Prioritizing funding for one project with money from the other is also "one option on the table," Sierra said.
The moratorium raises concerns from experts who say aging infrastructure threatens cities' economies and safety if it is not addressed swiftly. The South Broadway bridge, for example, was completed in 1955 — meaning it could have a "service life of about 50 years,” according to Jake Warren, Englewood's project manager.
The most recent survey of the bridge was published by CDOT — which owns the structure — in July 2021 and found the bridge was not deficient. On a scale of good, fair and bad, the agency rated the bridge's condition as fair.
A spokesperson for CDOT did not respond to multiple requests for comment.
“Those ratings are far from that bridge is going to fall down tomorrow," said Steve Long, affiliate professor of engineering at Metropolitan State University of Denver.
But Long said the bridge will need to have regular maintenance due to its age.

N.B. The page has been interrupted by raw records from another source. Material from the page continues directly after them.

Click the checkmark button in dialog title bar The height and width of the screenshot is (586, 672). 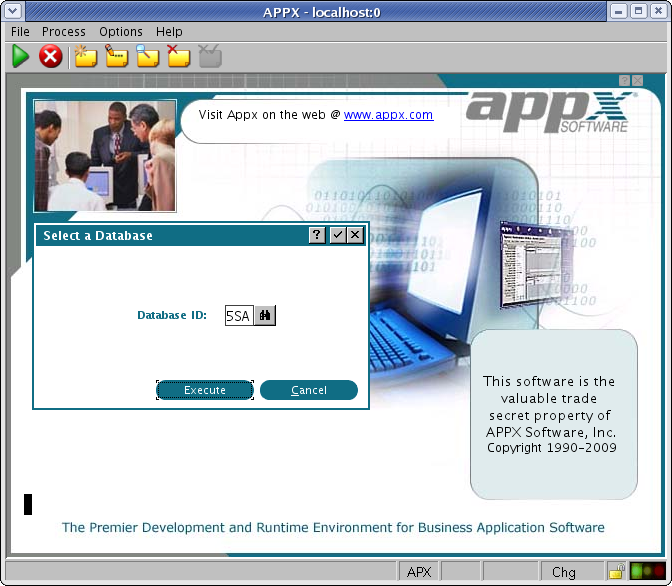click(x=337, y=235)
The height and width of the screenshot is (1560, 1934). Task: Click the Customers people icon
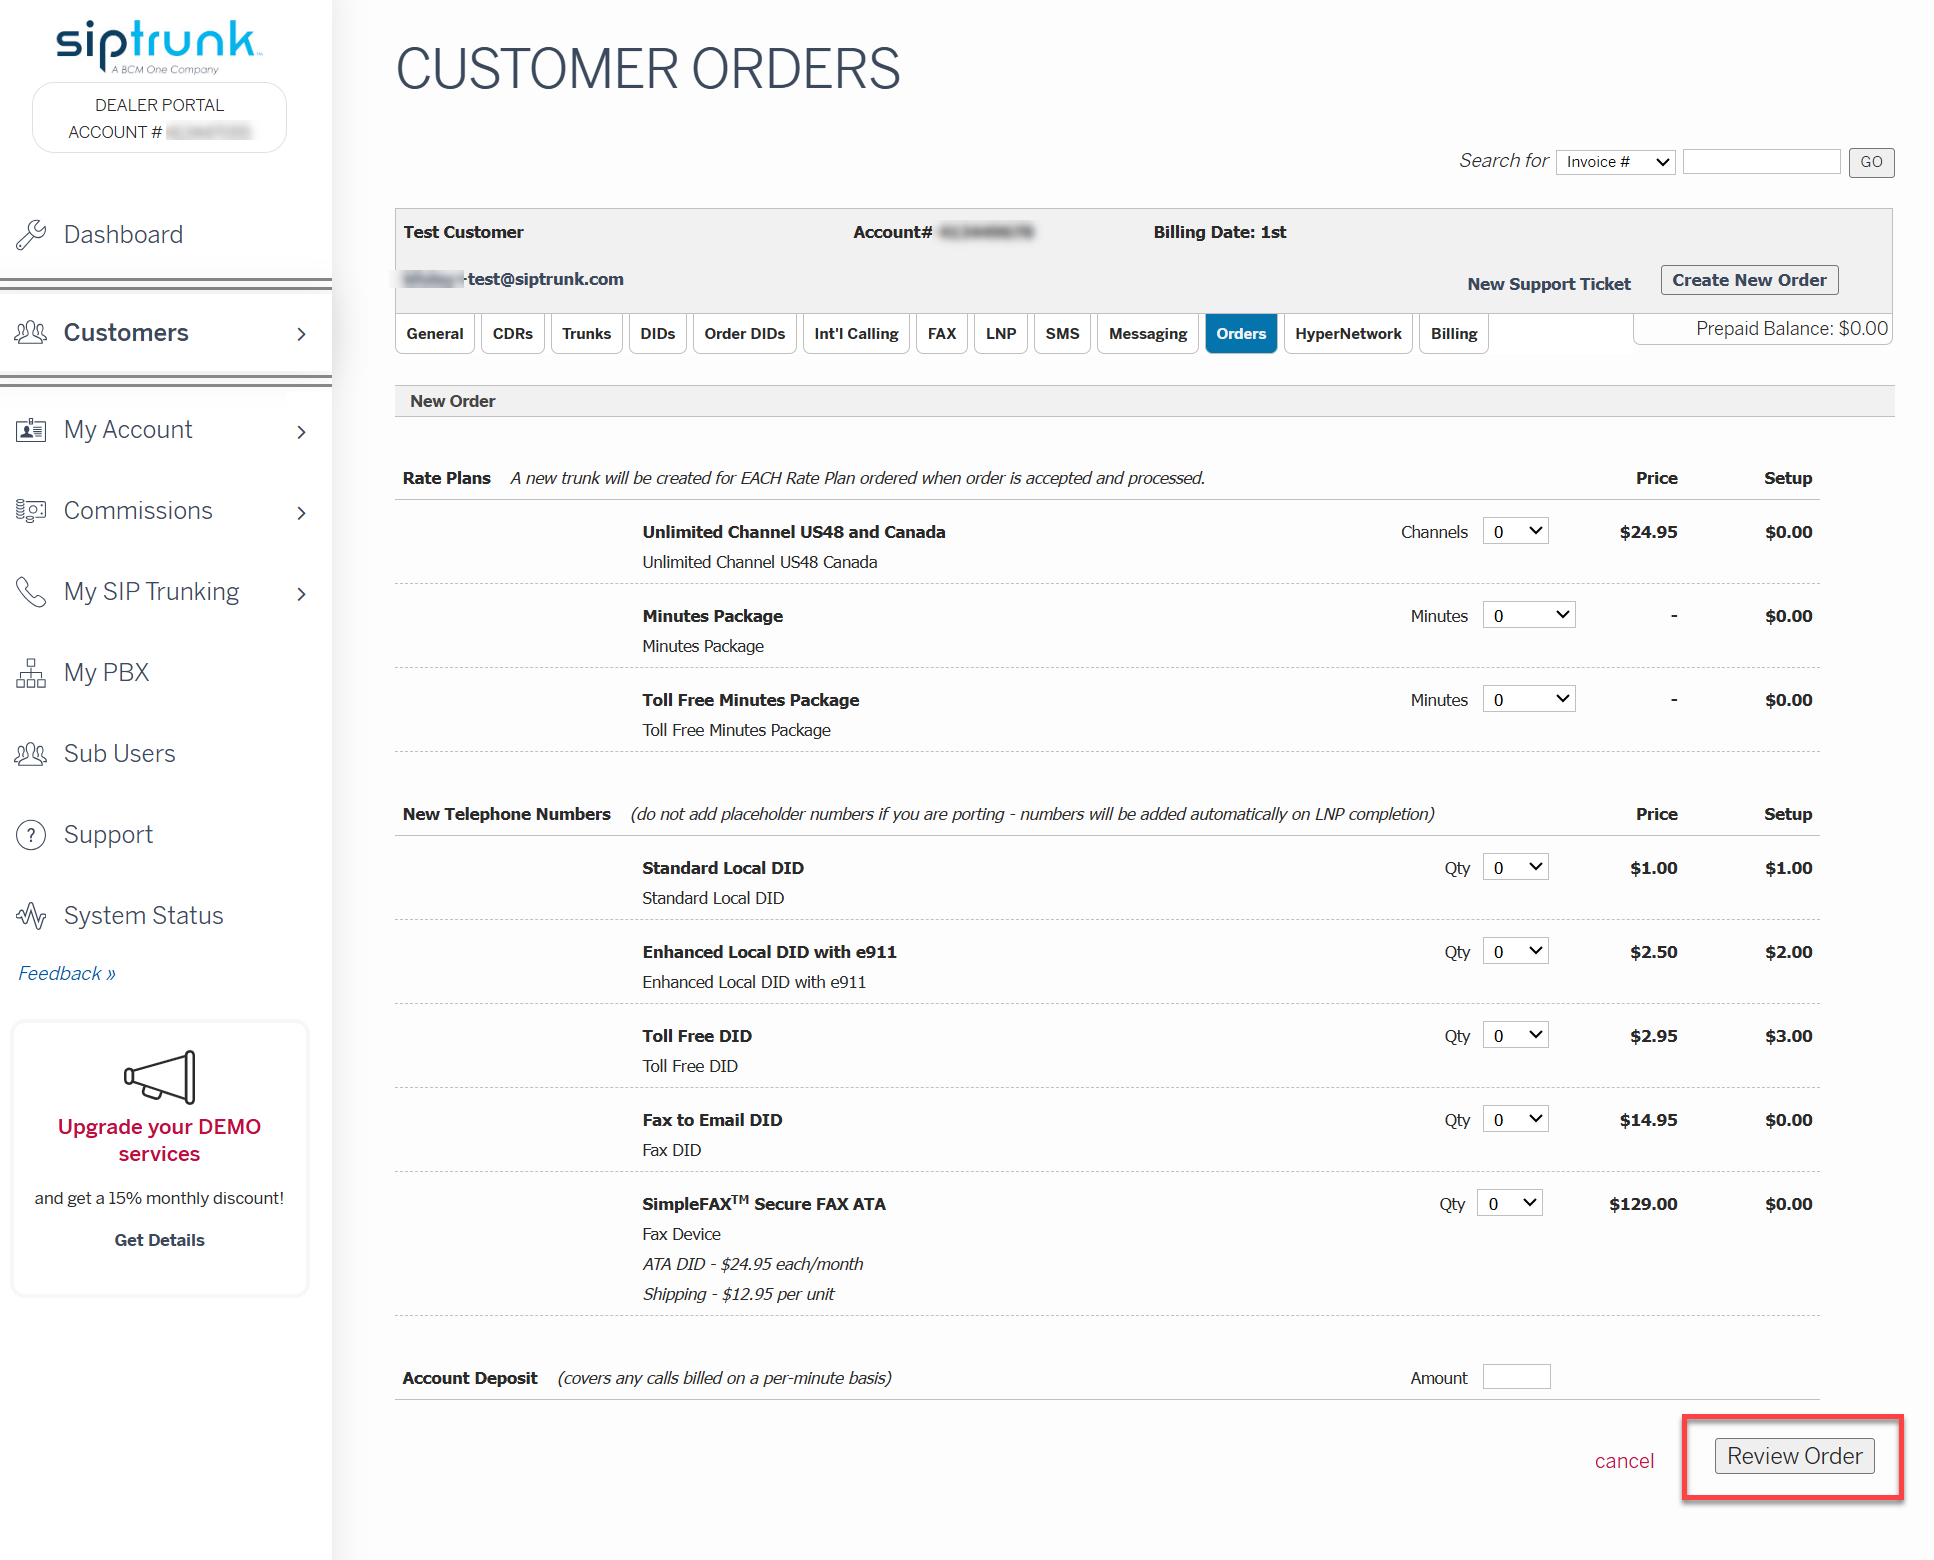click(x=31, y=332)
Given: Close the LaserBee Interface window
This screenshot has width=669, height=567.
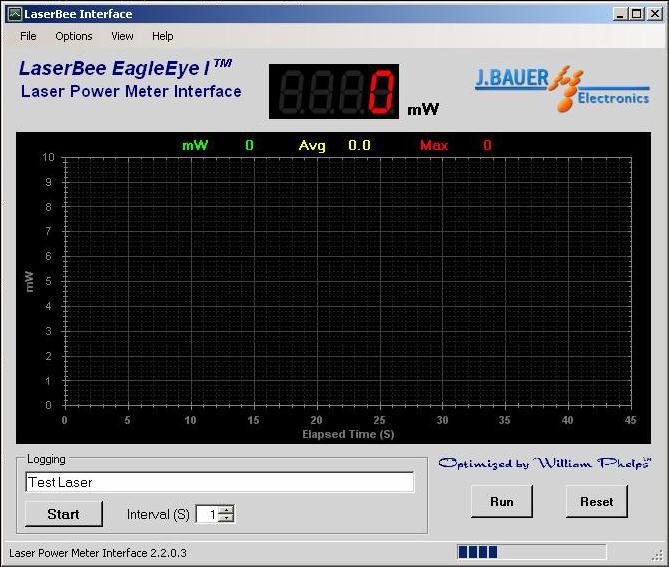Looking at the screenshot, I should 654,14.
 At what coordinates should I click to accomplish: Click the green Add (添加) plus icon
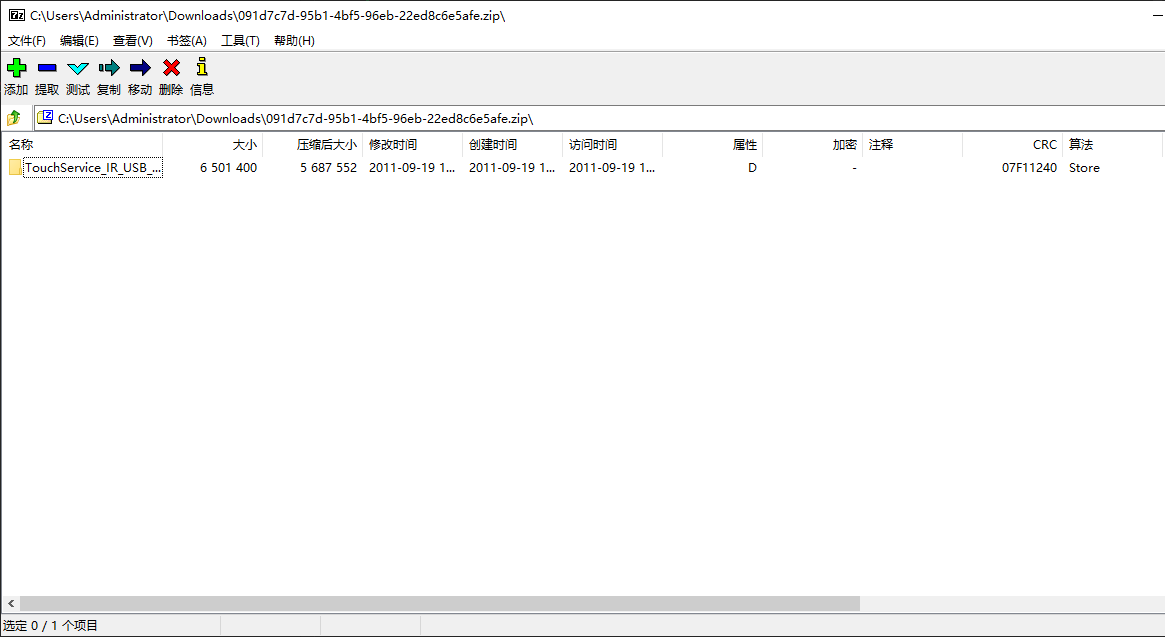(x=16, y=68)

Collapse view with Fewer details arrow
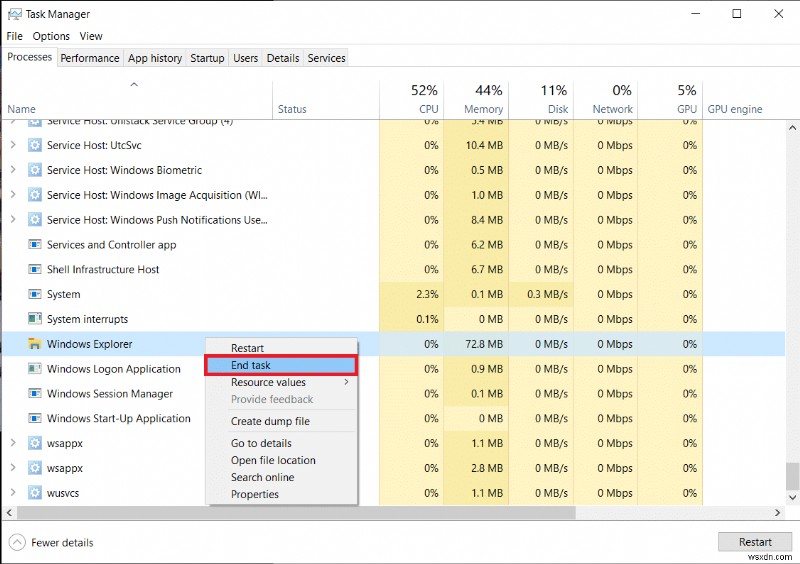18,542
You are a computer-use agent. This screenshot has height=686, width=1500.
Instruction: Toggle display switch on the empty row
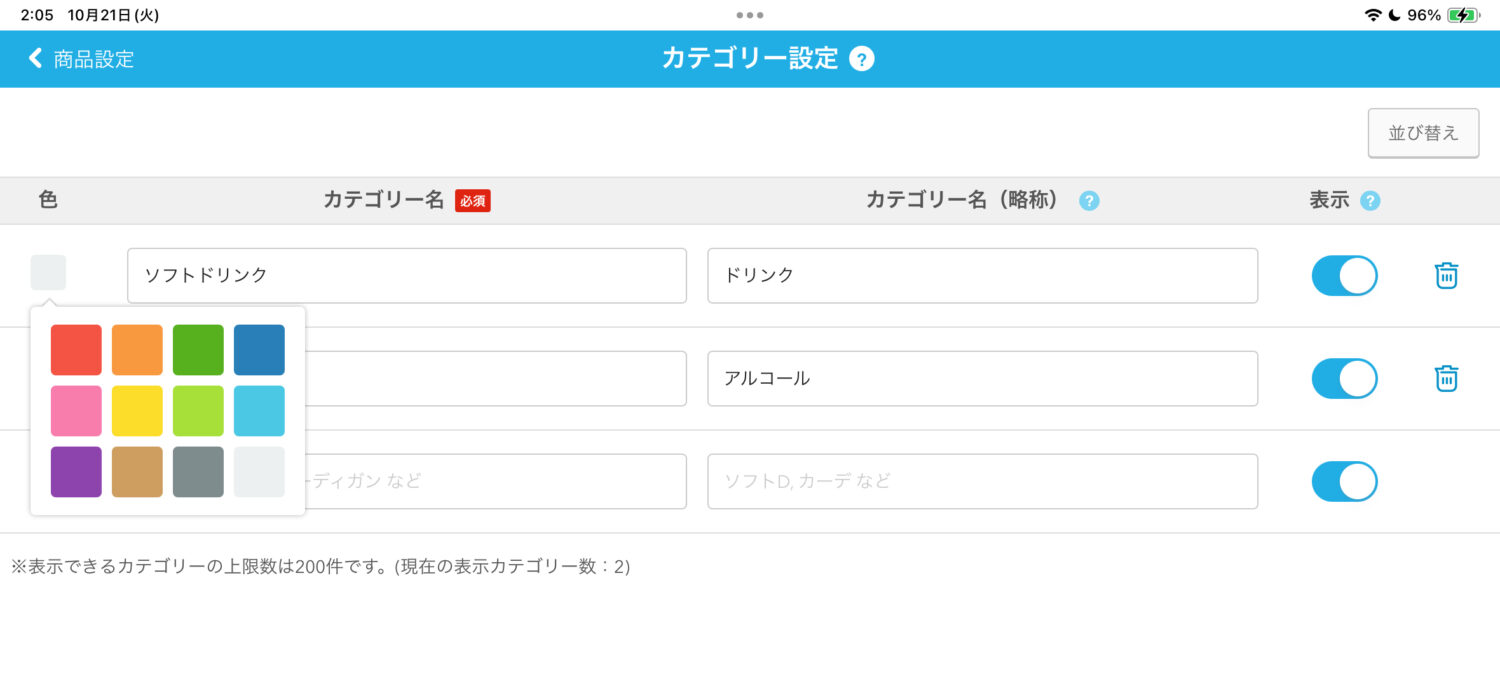coord(1344,481)
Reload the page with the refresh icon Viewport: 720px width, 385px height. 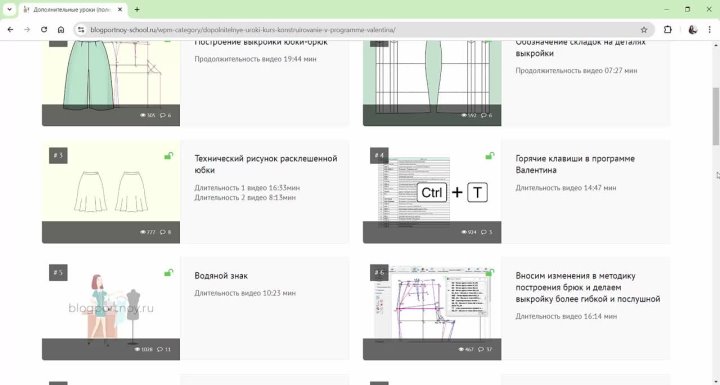pos(44,29)
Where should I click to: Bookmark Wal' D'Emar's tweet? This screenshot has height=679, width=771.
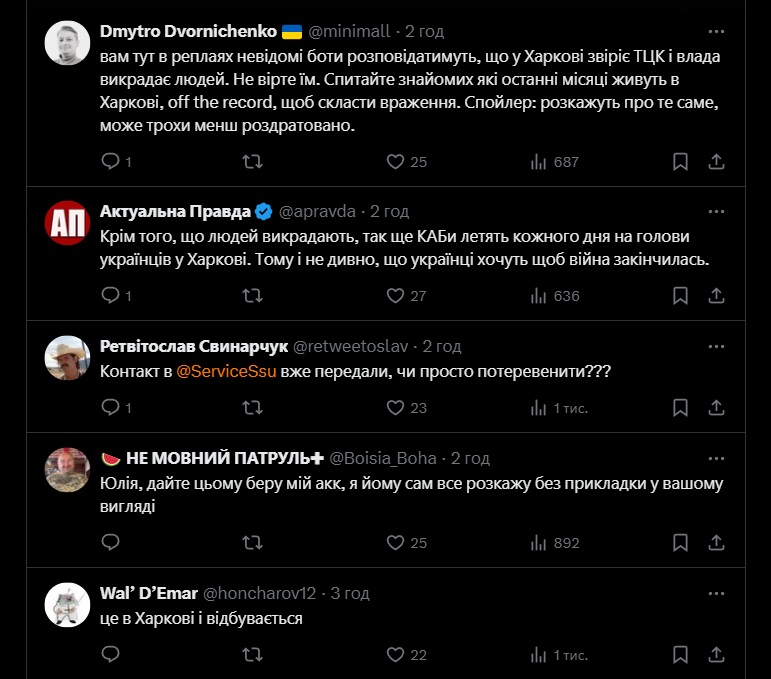[680, 655]
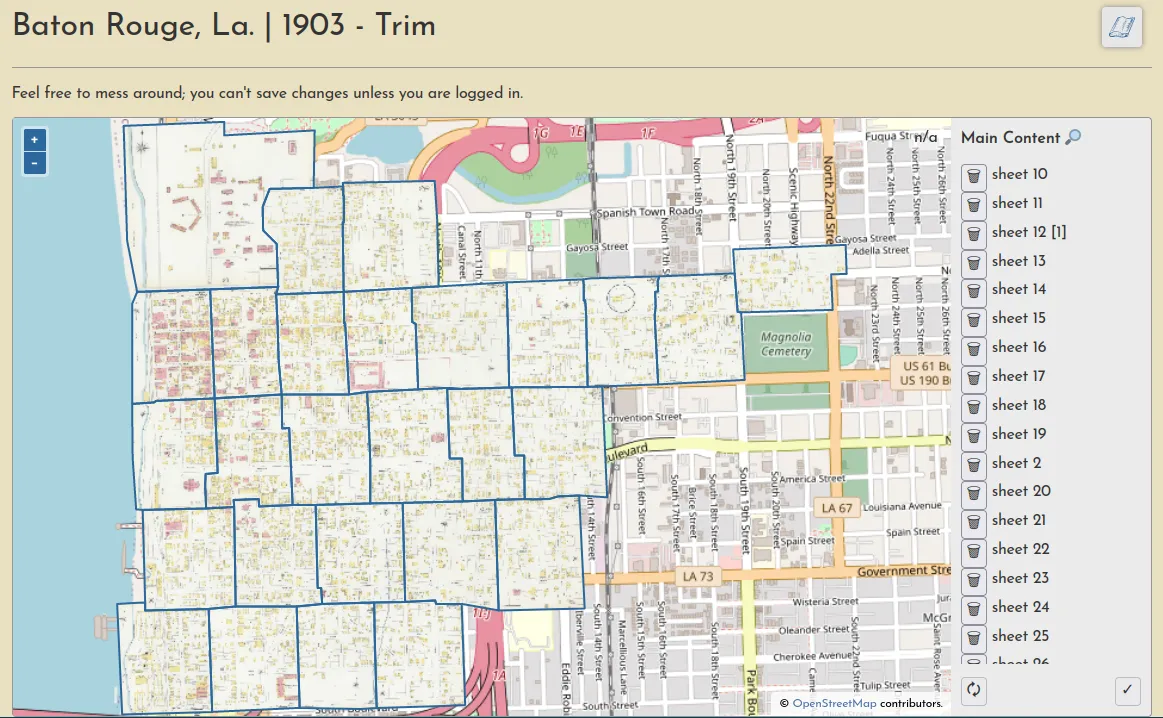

City officials have said the bridge is not a top priority for the 285 project, which is more focused on expanding roads, with Sierra adding he is "confident" about the bridge's integrity.
But failure in a bridge can be rapid, said Paul Chinowsky, professor emeritus at the University of Colorado Boulder's department of civil, environmental and architectural engineering.
“There is not a lot of slow degradation," Chinowsky said, the results of which can be "catastrophic."
A recent example, Chinowsky said, occurred in Pittsburgh in January when a 50-year-old bridge collapsed just hours before President Joe Biden was set to arrive in the city to tout the $550 billion infrastructure law.
Closer to home in 2019, a retaining wall that supported U.S. Highway 36 between Denver and Boulder failed due to weakening of the clay soil underneath.
Such incidents are visceral reminders of the consequences of decades of disinvestment in the country's infrastructure, Chinowsky said.
“When we take a national look at things, we’re in bad shape," he said. “A lot of our infrastructure being built in the 60s and 70s, roads and bridges, they are at the end or past their design life … they’re beginning to break."
And with extreme weather events becoming more common due to climate change, such as floods and intense heat, outdated infrastructure is even more vulnerable to failure, Chinowsky said.
Not addressing such projects could have a direct impact on climate severity, said Long, who pointed to Englewood's proposal for the Oxford Avenue pedestrian bridge as a key way to encourage more transportation that doesn't contribute to fossil fuel emissions.
“You’ve got to start moving that today," he said. "Continue to move and create module choices for people."
Both Long and Chinowsky said Englewood's funding issues were far from unique, with inflation and supply chain disruptions sending the costs of materials and labor sky-high across the country.
“The reality is local governments cannot afford to maintain their infrastructure," Chinowsky said.
And even with the federal infrastructure law, local governments like Englewood will "be in competition" with one another for that funding, he said. But by not acting, cities also risk potentially worse financial outcomes in the cost of damages if infrastructure begins to fail.
"The economic impact is going to far outweigh the costs of repairs and replacements," Chinowsky said.
Sierra said Englewood's leaders remain committed to seeing their projects through.
“Infrastructure is the top priority for city council," he said. “Knowing that this is an issue that everyone’s going through, I’m sure there’s going to be a way to get this through."